And finally, we are ready to dive into the execution of the functions.
In this section, we will first look at what each function does and how each function is executed in the command line. This is usually the easiest to understand because it is usually just the function's argument followed by the location of our parameters.json file's location. Where needed we will provide snippets of outputs that we feel are important.
For all of these, we assume that our CATE executable is named simply "CATE".
CATE's functions' arguments are NOT caSe-sEnsitive.
But as we have been told this alone is not enough. We will then, where needed look at what prerequisites are needed and how they can be prepared before function execution can be done.
Let us start with the simplest of functions that require only the function's argument to run.

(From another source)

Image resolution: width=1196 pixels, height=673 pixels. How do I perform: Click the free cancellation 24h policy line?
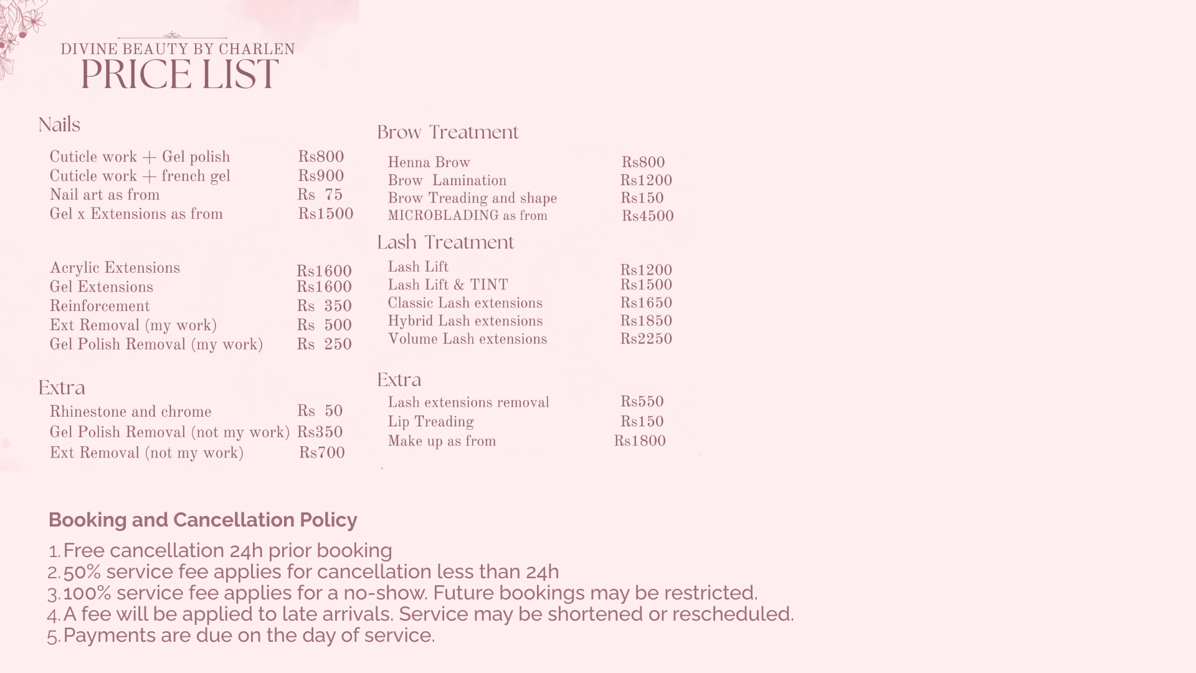227,550
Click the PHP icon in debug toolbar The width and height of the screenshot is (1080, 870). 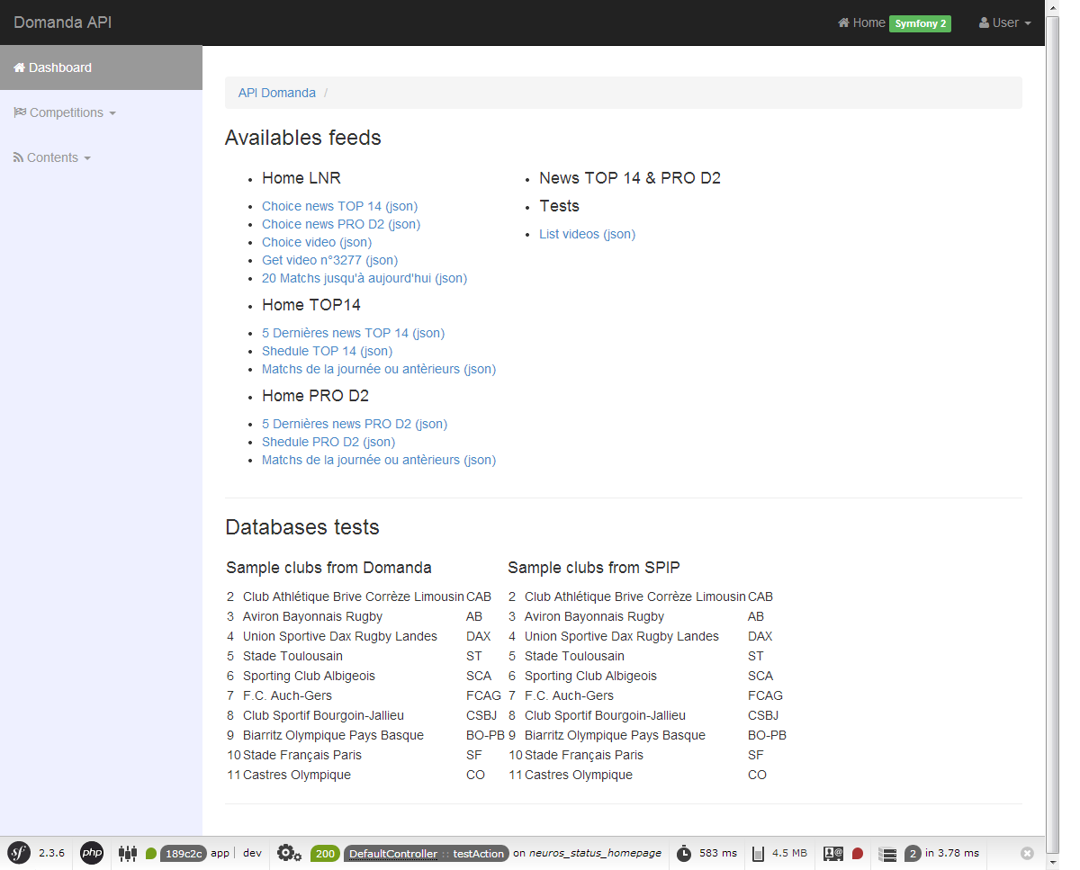(92, 853)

This is a very good place to start.
The "Help menu" function prints CATE's current help menu. It will contain a detailed list of all of CATE's functions that are currently available including their arguments for execution and the literature from which they have been adopted. It will also state the various features available in CATE as well as how to use each function and activate features.
Function execution:
./CATE -h
or ./CATE --help
The "CUDA device list" function lists all available CUDA devices that are present in the current system. From this list, the user can get the "CUDA Device ID" to configure the parameter file in CATE. This is listed as GPU number as shown in the sample output below.
Function execution:
./CATE -c
or ./CATE --cuda
Sample output:
If there is more than one CUDA device they will be listed sequentially.

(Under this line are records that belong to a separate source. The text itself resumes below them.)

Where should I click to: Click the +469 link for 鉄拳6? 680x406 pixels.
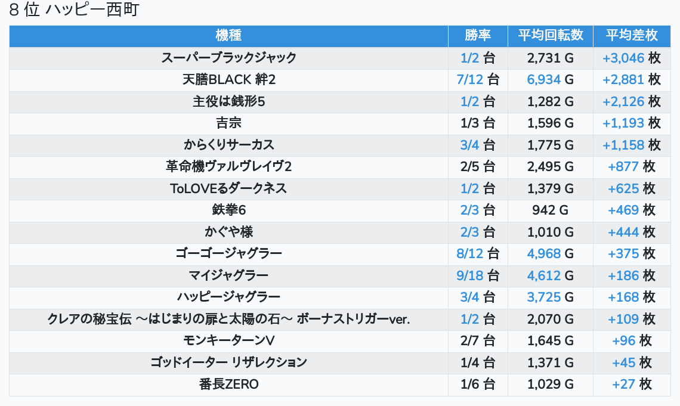[623, 210]
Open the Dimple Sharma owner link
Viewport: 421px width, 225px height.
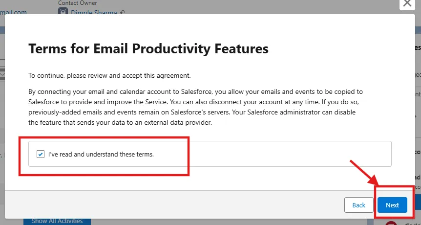[95, 12]
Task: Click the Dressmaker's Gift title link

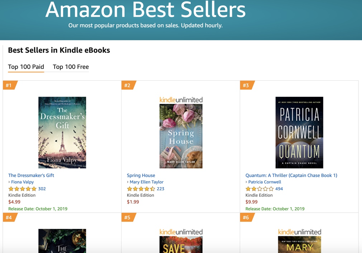Action: pos(31,176)
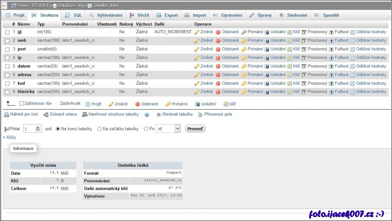This screenshot has width=392, height=221.
Task: Increase the number of fields stepper
Action: coord(38,127)
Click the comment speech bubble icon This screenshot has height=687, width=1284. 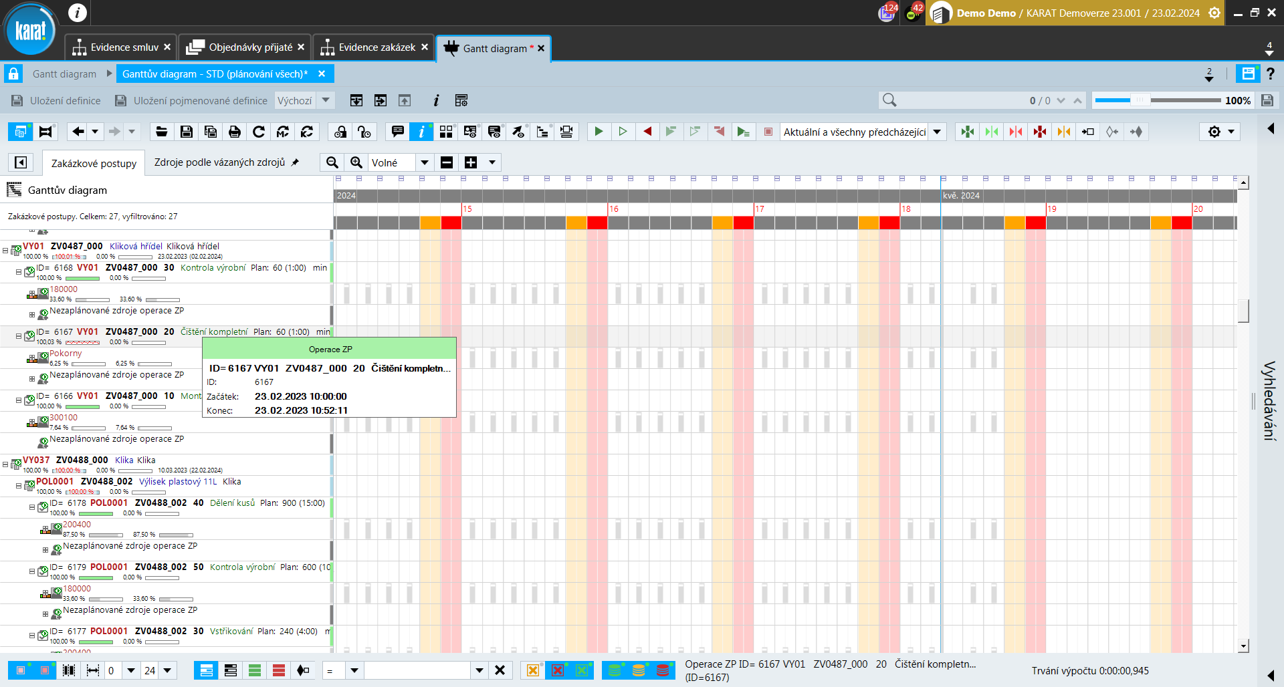click(x=397, y=132)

This is also a good time to show that all successful program executions are indicated by the statement:
Program has completed its run.
CATE's complimentary tools enable it to become a software suite for genomic data processing. These functions provide the user with some genomic data processing capabilities so that they are able to perform certain tasks without switching software.

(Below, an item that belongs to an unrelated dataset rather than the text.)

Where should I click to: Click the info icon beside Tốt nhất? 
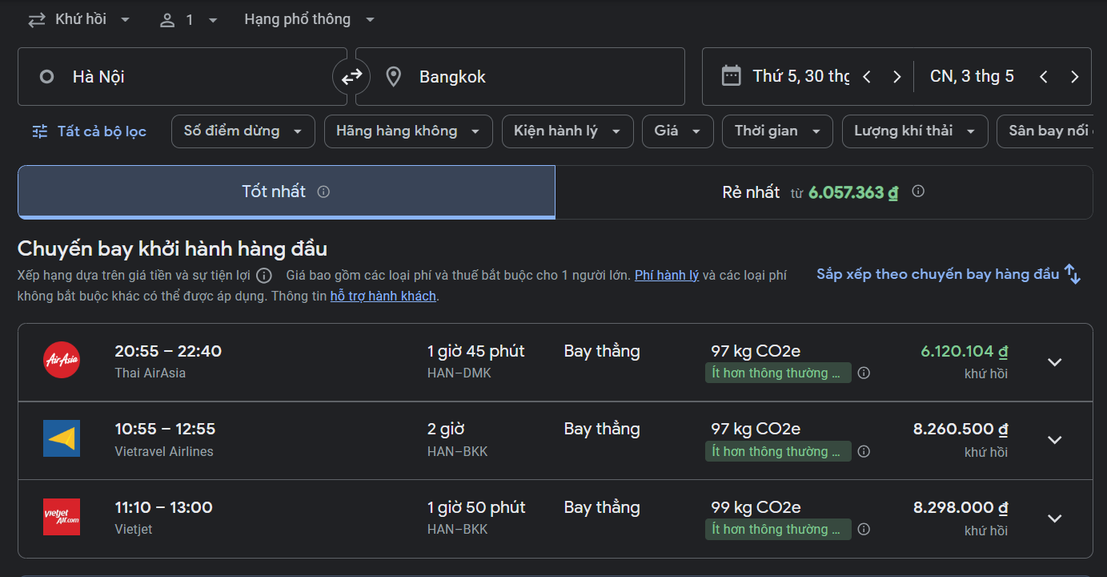pos(323,192)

Let us start with the most important of complimentary tools in CATE.
There is a very good reason as to why the VCF Splitter is CATE's most important function. CATE requires a very specific file structure to function. To create this file structure we use the VCF splitter tool. But first, let us learn a bit about what this file structure is.
CATE functions by splitting a VCF file into segments. This allows us to overcome a major drawback that exists with the processing of large VCF files, sequential data access. Sequential data access is essentially reading a file one line at a time from the beginning till the desired data point is reached. Due to CATE's file structure and algorithms, it allows us to randomly access the file structure and data points on the VCF. A schematic overview of this file structure is shown below.
Now that we have a rough understanding of the importance of the file structure and what it looks like, lets see how we can create it.
The VCF Splitter has two modes and we will look at them one at a time:
- CHR
In the presence of a VCF with data on multiple chromosomes and data files for the samples, we must use the CHR mode before creating the segmented file structure using the CTSPLIT mode below. The CHR mode will split a large VCF containing multiple chromosomes into separate chromosomes and it will also extract only the GT columns information from the samples. This is because CTSPLIT needs only the GT column. So if you have a VCF file with more than one chromosome's data or with data on samples from multiple columns other than GT (check FORMAT column) or both then run the CHR mode first. It can also be used to extract variants by the number of reference or alternate allele information present.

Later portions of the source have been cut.